Requirement
Render the stretch of entries from the line containing "Describe the element at coordinates (68, 244)" through the line containing "legend: Pagamenti in conto competenza Pagamenti i… is" as a Markdown table with the columns Row and Line text. Give one numbered row per line, and skip blank lines.

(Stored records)
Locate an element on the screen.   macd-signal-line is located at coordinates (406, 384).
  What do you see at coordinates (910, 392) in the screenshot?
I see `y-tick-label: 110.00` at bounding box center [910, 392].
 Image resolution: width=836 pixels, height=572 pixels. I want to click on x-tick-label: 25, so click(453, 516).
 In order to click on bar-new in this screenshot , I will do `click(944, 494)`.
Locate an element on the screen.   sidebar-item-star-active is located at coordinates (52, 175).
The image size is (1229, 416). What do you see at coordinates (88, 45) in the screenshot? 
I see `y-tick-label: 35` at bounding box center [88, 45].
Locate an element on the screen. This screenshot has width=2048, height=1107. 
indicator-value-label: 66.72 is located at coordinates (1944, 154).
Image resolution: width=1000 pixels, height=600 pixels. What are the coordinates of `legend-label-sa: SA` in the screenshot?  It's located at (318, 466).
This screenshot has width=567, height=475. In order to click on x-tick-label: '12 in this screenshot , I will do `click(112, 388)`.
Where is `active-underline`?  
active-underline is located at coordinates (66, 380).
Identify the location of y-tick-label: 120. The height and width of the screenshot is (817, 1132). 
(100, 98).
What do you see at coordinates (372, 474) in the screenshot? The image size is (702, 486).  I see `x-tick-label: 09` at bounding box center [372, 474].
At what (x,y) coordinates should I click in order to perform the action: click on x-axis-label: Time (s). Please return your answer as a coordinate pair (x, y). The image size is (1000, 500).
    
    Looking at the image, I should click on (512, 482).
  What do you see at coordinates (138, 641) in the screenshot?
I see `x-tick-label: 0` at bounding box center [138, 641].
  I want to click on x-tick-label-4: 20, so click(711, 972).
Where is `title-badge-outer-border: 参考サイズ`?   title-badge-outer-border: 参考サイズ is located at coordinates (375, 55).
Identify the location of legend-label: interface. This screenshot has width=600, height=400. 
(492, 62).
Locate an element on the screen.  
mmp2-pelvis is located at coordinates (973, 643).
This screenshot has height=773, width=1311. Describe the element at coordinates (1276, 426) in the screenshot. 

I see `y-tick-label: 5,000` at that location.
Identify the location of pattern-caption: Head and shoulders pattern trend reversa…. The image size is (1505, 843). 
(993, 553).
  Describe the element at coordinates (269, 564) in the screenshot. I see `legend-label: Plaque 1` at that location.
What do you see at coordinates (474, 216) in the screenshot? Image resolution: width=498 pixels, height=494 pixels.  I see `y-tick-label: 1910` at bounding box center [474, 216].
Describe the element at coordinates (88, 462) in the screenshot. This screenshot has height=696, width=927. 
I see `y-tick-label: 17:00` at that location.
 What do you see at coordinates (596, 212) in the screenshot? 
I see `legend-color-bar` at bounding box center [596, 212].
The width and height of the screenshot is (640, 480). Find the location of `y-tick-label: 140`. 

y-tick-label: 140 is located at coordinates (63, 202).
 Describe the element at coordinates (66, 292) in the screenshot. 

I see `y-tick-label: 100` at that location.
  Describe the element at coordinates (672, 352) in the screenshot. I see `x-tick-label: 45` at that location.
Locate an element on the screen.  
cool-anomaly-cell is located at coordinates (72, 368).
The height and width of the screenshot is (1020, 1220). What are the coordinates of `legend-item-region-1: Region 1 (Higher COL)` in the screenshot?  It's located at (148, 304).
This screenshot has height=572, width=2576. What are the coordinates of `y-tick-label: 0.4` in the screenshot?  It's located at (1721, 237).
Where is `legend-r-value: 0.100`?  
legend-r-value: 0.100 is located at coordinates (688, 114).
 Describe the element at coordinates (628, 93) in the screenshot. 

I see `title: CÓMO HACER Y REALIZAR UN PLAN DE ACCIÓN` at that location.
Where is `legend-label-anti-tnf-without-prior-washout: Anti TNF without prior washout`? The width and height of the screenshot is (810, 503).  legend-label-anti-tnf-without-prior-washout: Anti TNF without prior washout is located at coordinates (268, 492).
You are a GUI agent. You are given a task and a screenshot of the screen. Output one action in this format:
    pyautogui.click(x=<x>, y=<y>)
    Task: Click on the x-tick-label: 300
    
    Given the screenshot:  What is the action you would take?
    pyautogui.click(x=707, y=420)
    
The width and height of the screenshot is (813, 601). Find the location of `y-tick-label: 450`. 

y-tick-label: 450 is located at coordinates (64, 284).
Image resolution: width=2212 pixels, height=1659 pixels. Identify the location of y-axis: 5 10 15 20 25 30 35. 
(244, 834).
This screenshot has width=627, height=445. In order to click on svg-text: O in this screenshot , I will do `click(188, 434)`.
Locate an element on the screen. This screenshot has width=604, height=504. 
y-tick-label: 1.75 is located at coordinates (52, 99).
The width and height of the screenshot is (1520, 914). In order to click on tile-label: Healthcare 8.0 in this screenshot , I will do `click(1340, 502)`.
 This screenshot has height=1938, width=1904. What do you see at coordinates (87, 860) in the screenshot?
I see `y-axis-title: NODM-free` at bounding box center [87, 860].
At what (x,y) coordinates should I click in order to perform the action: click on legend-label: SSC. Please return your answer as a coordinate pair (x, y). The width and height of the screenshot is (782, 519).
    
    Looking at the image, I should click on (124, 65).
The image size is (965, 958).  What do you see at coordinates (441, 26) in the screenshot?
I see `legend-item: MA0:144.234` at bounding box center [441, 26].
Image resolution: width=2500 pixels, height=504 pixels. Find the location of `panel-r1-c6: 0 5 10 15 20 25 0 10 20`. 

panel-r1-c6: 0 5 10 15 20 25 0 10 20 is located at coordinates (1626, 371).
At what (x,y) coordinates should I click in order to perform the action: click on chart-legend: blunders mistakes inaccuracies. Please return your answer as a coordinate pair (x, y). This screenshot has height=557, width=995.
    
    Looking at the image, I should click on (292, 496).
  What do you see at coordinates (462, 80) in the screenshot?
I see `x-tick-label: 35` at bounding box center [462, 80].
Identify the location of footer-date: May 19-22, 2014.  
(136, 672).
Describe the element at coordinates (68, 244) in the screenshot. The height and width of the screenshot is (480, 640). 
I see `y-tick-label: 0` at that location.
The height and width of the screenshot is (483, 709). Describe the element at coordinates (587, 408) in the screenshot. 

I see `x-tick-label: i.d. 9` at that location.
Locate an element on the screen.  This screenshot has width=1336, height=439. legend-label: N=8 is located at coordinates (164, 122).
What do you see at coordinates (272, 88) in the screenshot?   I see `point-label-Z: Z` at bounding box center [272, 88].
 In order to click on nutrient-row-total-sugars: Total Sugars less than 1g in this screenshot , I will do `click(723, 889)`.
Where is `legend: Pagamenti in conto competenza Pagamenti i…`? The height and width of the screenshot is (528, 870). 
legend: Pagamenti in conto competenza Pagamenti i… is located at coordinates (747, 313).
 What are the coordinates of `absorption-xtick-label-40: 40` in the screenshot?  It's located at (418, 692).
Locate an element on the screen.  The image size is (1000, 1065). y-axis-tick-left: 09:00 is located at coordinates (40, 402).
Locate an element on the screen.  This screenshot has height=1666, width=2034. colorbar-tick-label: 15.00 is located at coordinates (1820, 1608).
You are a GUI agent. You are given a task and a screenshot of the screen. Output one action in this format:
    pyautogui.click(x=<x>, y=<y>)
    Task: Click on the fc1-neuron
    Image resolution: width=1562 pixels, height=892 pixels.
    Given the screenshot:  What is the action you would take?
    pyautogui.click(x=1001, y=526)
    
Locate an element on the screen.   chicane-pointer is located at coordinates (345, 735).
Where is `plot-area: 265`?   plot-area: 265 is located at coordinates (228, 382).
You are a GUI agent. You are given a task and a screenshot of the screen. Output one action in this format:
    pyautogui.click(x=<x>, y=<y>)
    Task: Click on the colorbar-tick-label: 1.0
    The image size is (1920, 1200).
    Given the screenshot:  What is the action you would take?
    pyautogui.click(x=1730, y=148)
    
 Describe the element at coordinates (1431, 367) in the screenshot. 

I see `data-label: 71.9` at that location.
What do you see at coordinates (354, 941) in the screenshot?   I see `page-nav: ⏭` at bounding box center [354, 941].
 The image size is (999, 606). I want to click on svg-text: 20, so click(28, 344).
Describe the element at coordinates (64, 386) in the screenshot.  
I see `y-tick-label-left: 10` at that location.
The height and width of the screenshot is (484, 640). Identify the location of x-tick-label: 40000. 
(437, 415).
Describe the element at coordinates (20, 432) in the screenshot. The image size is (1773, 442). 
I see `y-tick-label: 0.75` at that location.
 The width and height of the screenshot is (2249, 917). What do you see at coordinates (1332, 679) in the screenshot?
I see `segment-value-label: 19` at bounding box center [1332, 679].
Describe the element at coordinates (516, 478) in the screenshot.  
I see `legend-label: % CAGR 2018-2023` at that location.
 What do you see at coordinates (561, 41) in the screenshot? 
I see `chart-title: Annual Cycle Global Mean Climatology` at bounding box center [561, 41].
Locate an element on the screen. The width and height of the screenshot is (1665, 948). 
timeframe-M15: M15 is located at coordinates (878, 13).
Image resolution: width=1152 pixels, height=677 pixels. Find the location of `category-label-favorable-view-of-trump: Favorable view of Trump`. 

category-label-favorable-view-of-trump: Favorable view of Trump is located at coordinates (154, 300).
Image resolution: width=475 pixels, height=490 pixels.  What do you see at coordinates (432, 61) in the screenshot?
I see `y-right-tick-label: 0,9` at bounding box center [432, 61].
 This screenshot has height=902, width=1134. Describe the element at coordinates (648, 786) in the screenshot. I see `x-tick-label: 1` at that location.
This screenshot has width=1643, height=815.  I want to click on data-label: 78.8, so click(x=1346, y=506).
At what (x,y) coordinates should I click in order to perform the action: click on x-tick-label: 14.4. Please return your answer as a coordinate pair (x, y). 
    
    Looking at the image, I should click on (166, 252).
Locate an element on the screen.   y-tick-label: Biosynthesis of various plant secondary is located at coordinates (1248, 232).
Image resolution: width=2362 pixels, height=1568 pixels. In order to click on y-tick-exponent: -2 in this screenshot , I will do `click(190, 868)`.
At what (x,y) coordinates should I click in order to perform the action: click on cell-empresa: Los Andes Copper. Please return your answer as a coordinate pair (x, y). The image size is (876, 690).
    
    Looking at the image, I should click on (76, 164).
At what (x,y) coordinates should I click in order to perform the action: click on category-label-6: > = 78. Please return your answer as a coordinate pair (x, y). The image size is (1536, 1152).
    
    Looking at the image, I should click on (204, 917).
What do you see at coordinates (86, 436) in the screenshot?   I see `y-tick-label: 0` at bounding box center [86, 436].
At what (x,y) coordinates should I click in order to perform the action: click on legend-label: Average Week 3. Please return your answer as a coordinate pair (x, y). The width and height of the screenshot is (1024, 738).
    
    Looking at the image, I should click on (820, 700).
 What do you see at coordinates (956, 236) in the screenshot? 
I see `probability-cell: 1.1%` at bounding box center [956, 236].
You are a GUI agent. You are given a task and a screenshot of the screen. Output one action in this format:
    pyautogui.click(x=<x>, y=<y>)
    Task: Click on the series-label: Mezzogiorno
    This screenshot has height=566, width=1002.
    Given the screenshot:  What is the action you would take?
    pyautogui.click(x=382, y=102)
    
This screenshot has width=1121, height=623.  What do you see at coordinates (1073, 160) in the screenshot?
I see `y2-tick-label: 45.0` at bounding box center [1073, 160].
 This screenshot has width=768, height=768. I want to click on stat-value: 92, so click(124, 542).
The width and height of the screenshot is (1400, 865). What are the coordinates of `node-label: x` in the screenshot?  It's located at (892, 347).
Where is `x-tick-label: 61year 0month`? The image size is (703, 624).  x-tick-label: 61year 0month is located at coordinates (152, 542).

Response area
| Row | Line text |
|---|---|
| 1 | Describe the element at coordinates (68, 244) in the screenshot. The height and width of the screenshot is (480, 640).  |
| 2 | I see `y-tick-label: 0` at that location. |
| 3 | The height and width of the screenshot is (483, 709). Describe the element at coordinates (587, 408) in the screenshot.  |
| 4 | I see `x-tick-label: i.d. 9` at that location. |
| 5 | Locate an element on the screen.  This screenshot has width=1336, height=439. legend-label: N=8 is located at coordinates (164, 122). |
| 6 | What do you see at coordinates (272, 88) in the screenshot?   I see `point-label-Z: Z` at bounding box center [272, 88]. |
| 7 |  In order to click on nutrient-row-total-sugars: Total Sugars less than 1g in this screenshot , I will do `click(723, 889)`. |
| 8 | Where is `legend: Pagamenti in conto competenza Pagamenti i…`? The height and width of the screenshot is (528, 870).  |
| 9 | legend: Pagamenti in conto competenza Pagamenti i… is located at coordinates (747, 313). |